“It took us almost five weeks to get back online,” said Pål Johnsen, a former ICT Manager at Saint-Gobain in Lillesand. The company was hit by the Not Petya attack of June 2017.

“The more digital you are, the more vulnerable you are. Be paranoid and trust no one!”

A conference on cyber security left attendees with a heightened sense of awareness, as cyber security experts revealed how easily people with bad intentions can disrupt and hurt your business. Attendees were also presented different measures for how to better protect themselves.

A handful of highly qualified speakers, from The Norwegian National Security Authority, NTT Security, Equinor, Noroff and others, provided insight into a variety of threats and how to set up a more hacker resistant ICT environment.

LILLESAND COMPANY HARD HIT IN 2017
Pål Johnsen, a former ICT Manager at Saint-Gobain in Lillesand, part of the global Saint-Gobain Group, shared an ICT Manager’s horror story, when he told the audience about the major Not Petya attack of June 2017.

“I was waiting for a rock concert to start when I first noticed that our mail system was down. Shortly after, I received a concerned message from a co-worker. Later, more concerned messages. I tried to get a hold of 15 people in the Nordic ICT department of Saint-Gobain’s, but no one answered. That was when I realized something serious had happened,” said Johnsen.

Saint-Gobain Group, present in 68 countries with more than 180,000 employees, was one of the major companies that were reported to be victims of the attack. Danish Maersk was another.

“Everything was down. No digital tools worked. It took us almost five weeks to get back online. The operation involved a number of ICT experts flown in from the US. Saint-Gobain lost an estimated 200 million Euros as a result of the attack. According to news reports, Maersk was even harder hit,” says Johnsen.

BASIC PRINCIPLES FOR ICT SECURITY
“The main ICT security risk is that people don’t realize that they don’t understand ICT,” says Ernst Unsgaard, Chief Information Security Officer at The Norwegian National Security Authority (NSM).

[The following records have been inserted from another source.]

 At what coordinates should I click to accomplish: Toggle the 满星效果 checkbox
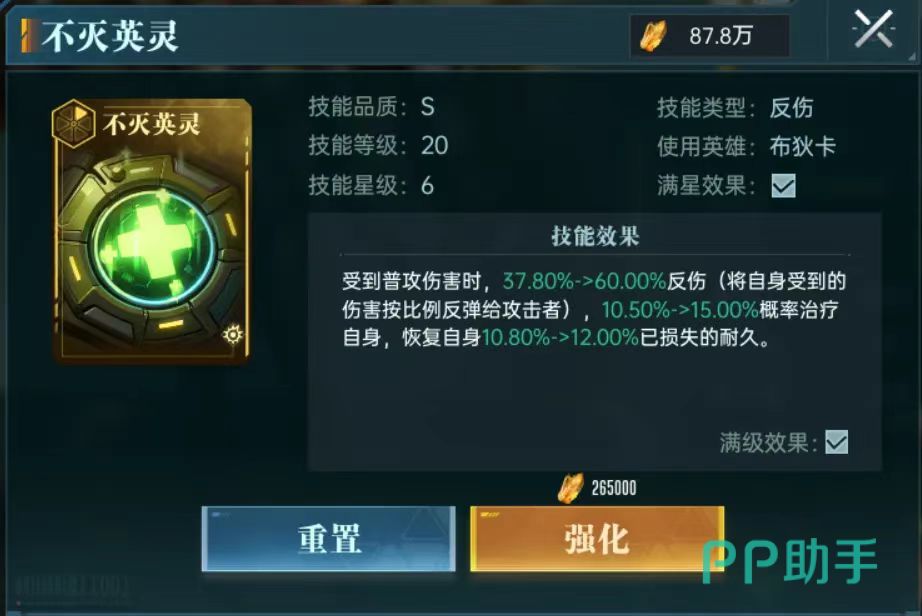783,186
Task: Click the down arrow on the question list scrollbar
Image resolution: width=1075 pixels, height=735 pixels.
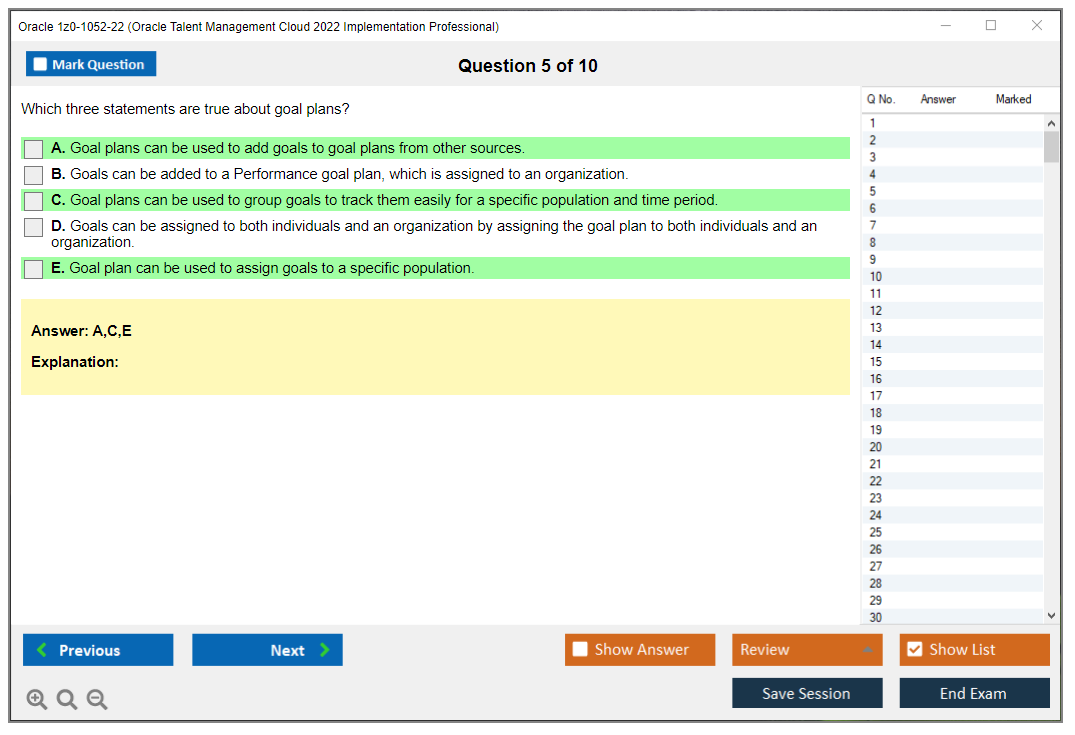Action: click(1051, 615)
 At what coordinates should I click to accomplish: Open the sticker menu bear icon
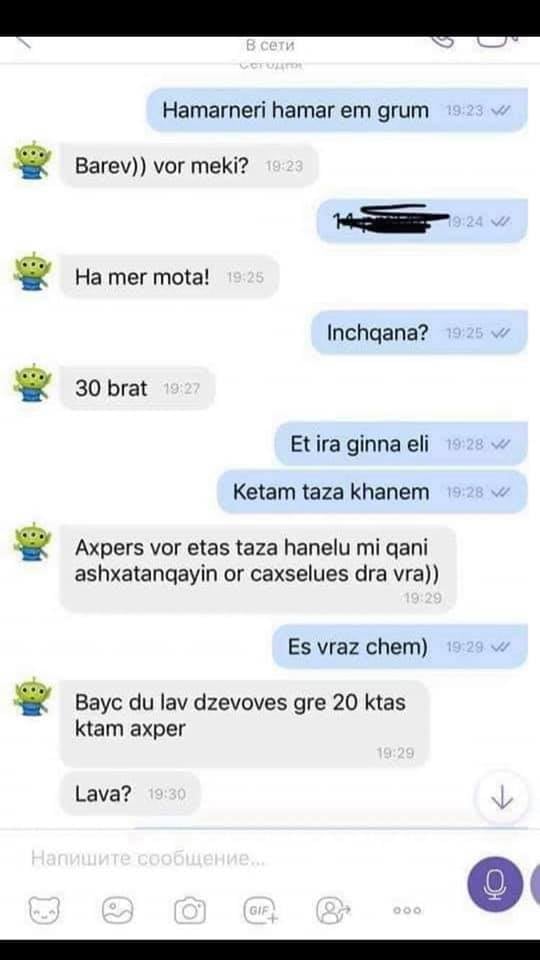point(44,910)
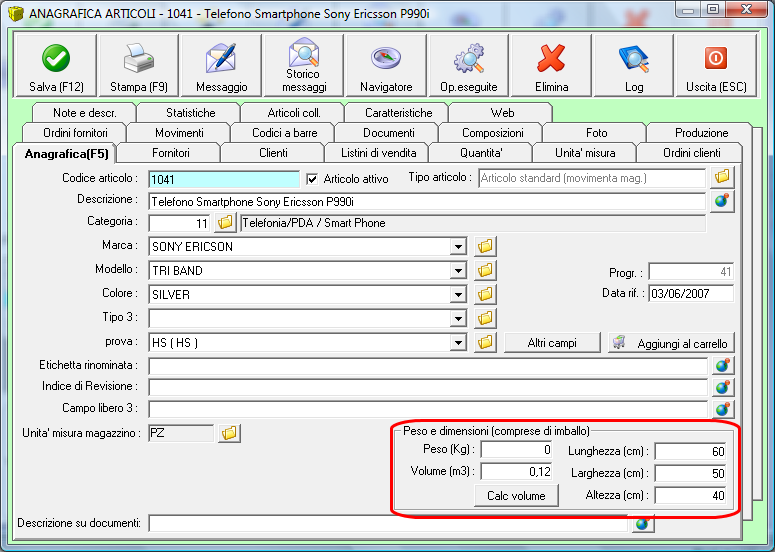The height and width of the screenshot is (552, 775).
Task: Open the Codici a barre tab
Action: click(284, 133)
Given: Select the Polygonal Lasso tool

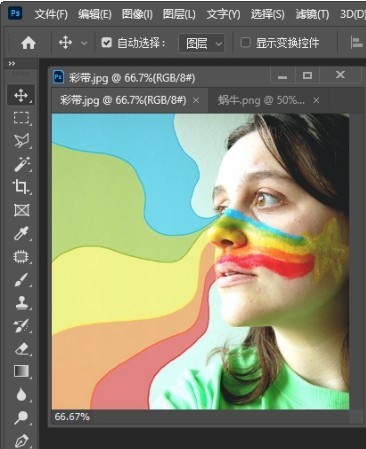Looking at the screenshot, I should click(21, 141).
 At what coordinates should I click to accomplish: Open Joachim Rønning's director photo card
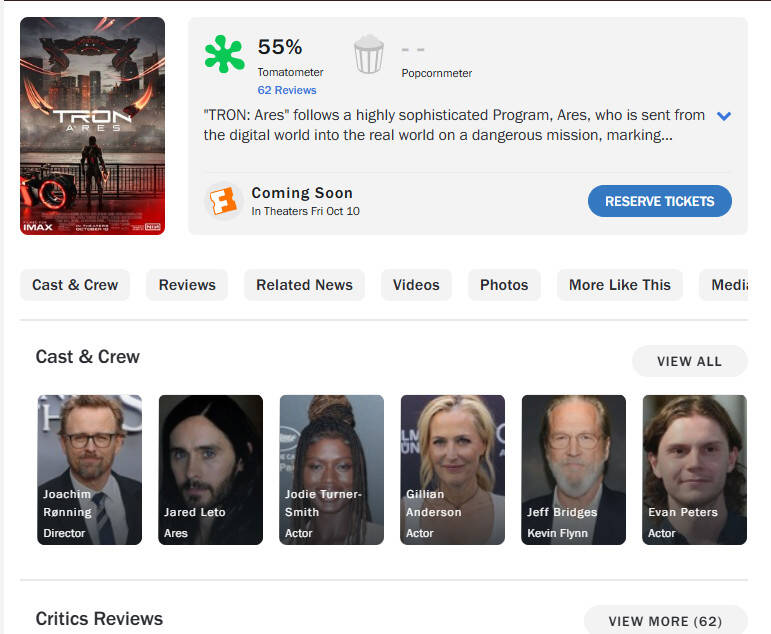[x=90, y=469]

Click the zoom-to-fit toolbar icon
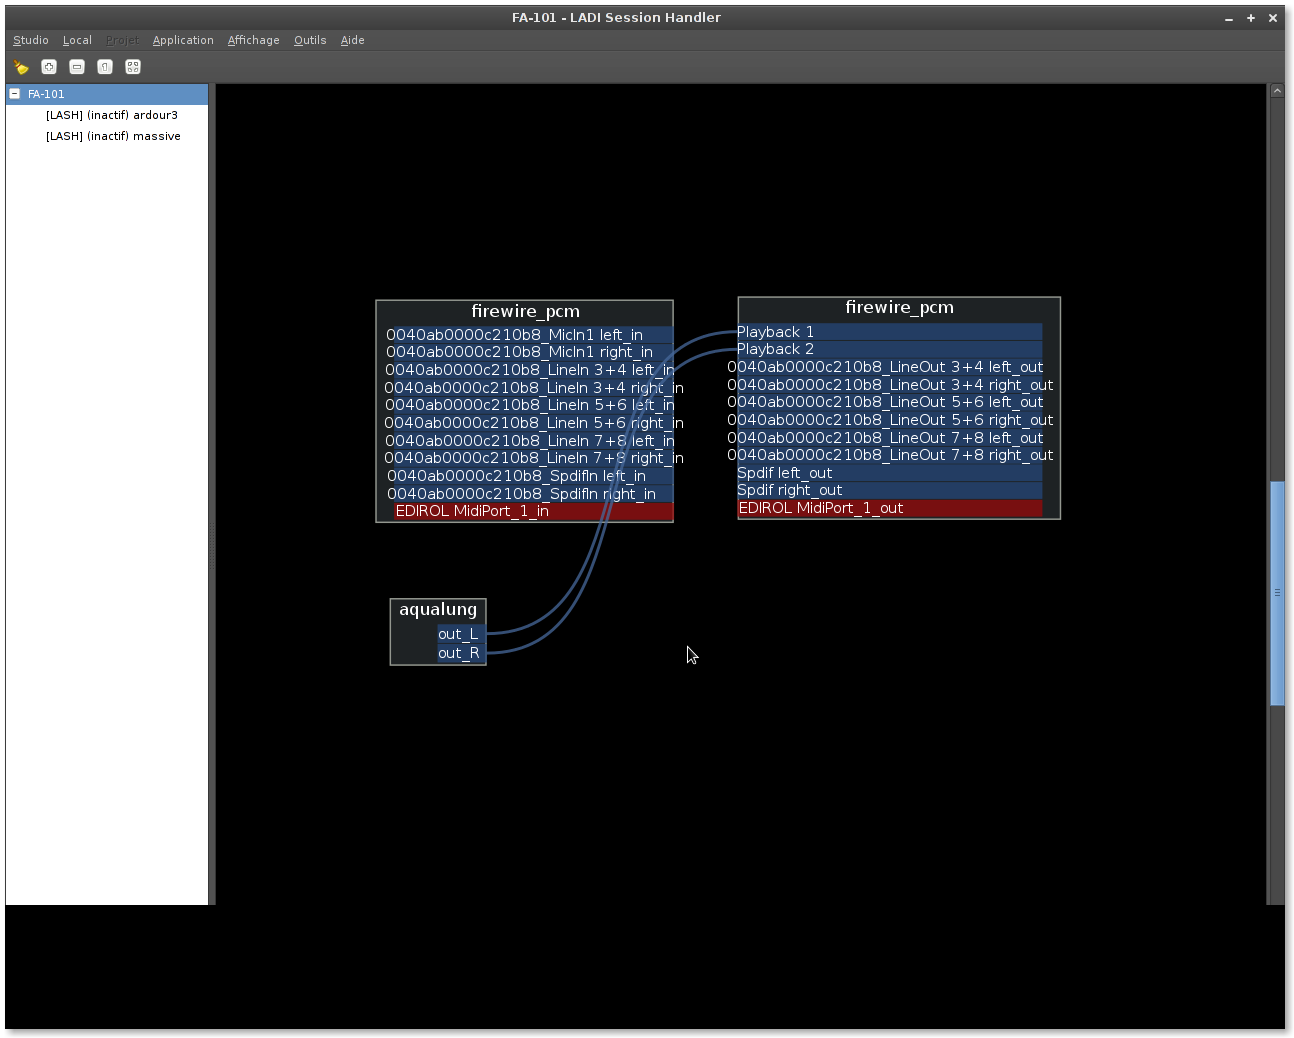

He recommended everyone to read the NSM’s Basic Principles for ICT Security (in Norwegian).

Equinor Advisor Jan Munkejord accounted for Equinor’s ICT rules and regulations that apply to suppliers.

“Failure to comply with our expectations will disqualify your company as a supplier to Equinor,” says Munkejord.

UNDERSTANDING THREATS
Five business clusters and partners in the Agder region organized the Cyber Security Conference at Fevik Strand Hotel in Grimstad Thursday: GCE NODE, Eyde Cluster, Maritime Forum South, Noroff University College and Norwegian Society of Electrical and Automatic Control (NFEA). Approximately 55 people from 25 companies attended.

“Our aim was to build an understanding for the threats and challenges related to cyber security for the business sector and what you can do to protect your business,” says Jan Helge Viste, Project Manager Digitalization at GCE NODE.

The conference also included sessions on white hat hackers and cyber insurance.

Ernst Unsgaard, Chief Information Security Officer at The Norwegian National Security Authority (NSM), recommended the agency’s Basic Principles for ICT Security.

 

Jan Munkejord talked about Equinor’s ICT expectations to suppliers.